→ **Data to use**:

▬▬▬▬▬▬

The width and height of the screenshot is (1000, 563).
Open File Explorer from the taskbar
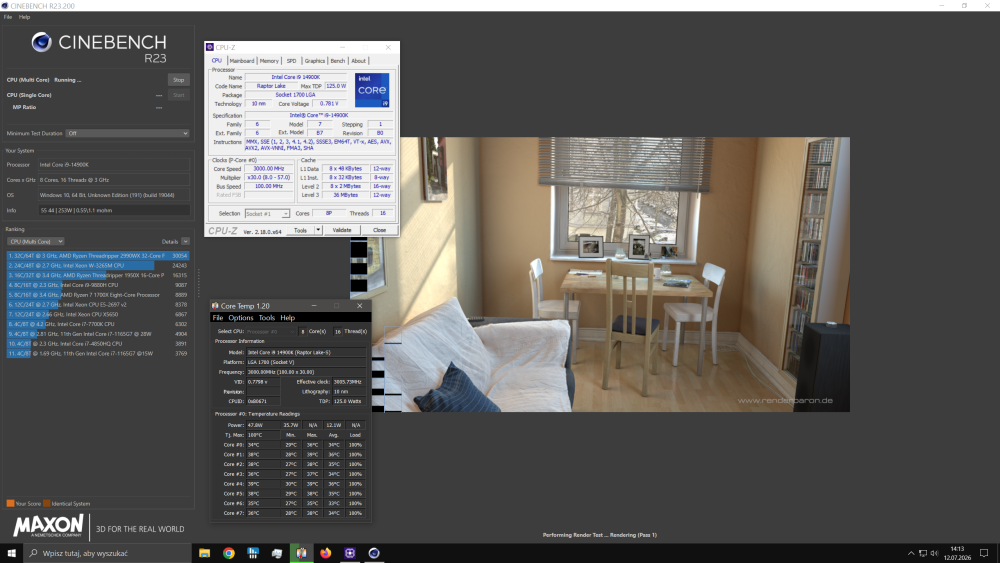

▬▬▬▬▬▬

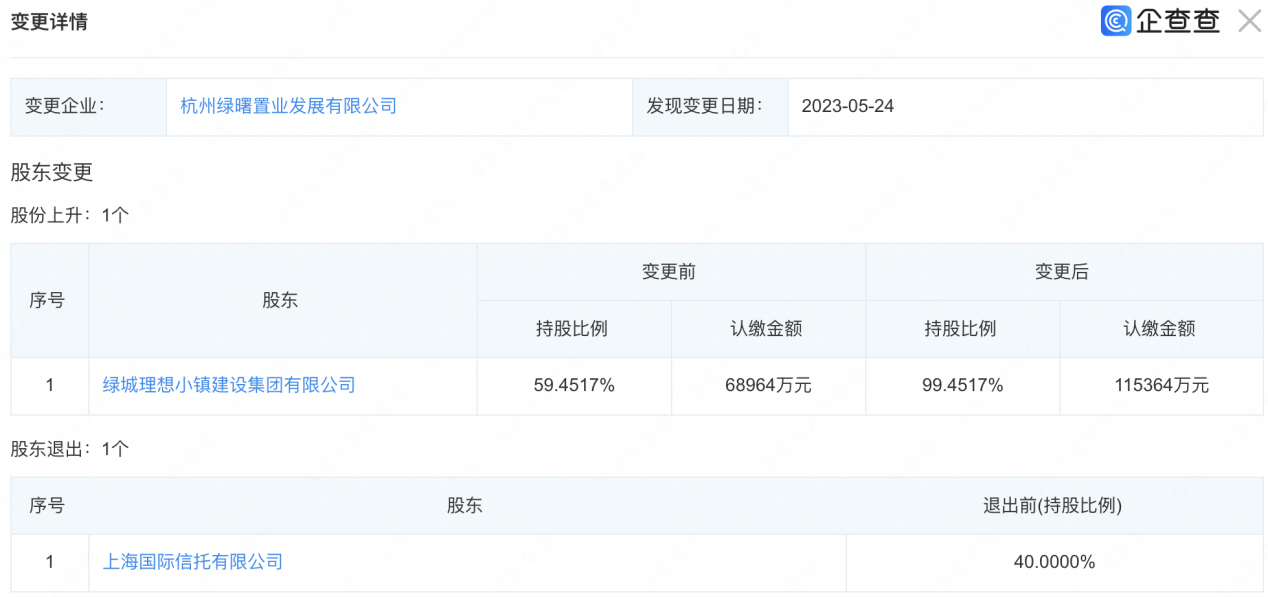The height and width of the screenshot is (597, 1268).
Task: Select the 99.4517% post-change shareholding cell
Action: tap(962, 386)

▬▬▬▬▬▬

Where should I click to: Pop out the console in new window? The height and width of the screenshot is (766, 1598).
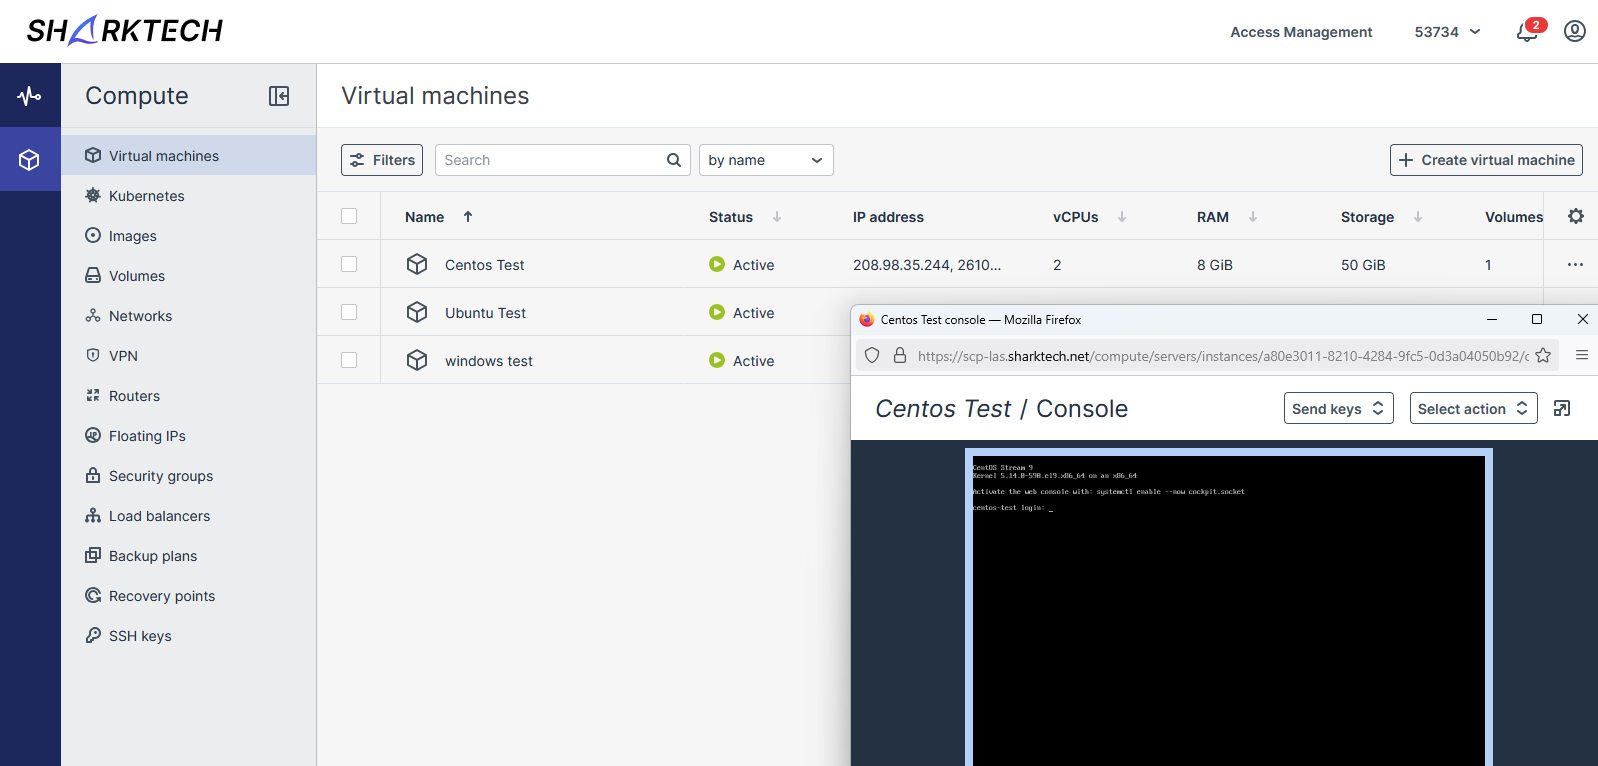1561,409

▬▬▬▬▬▬

→ **Exercise**: Whatever else the listing above holds, retype exactly only the lines from the one containing "The width and" to the one containing "Open File Explorer from the taskbar", both ends kept.

→ **Task solution**:
The width and height of the screenshot is (1000, 563).
Open File Explorer from the taskbar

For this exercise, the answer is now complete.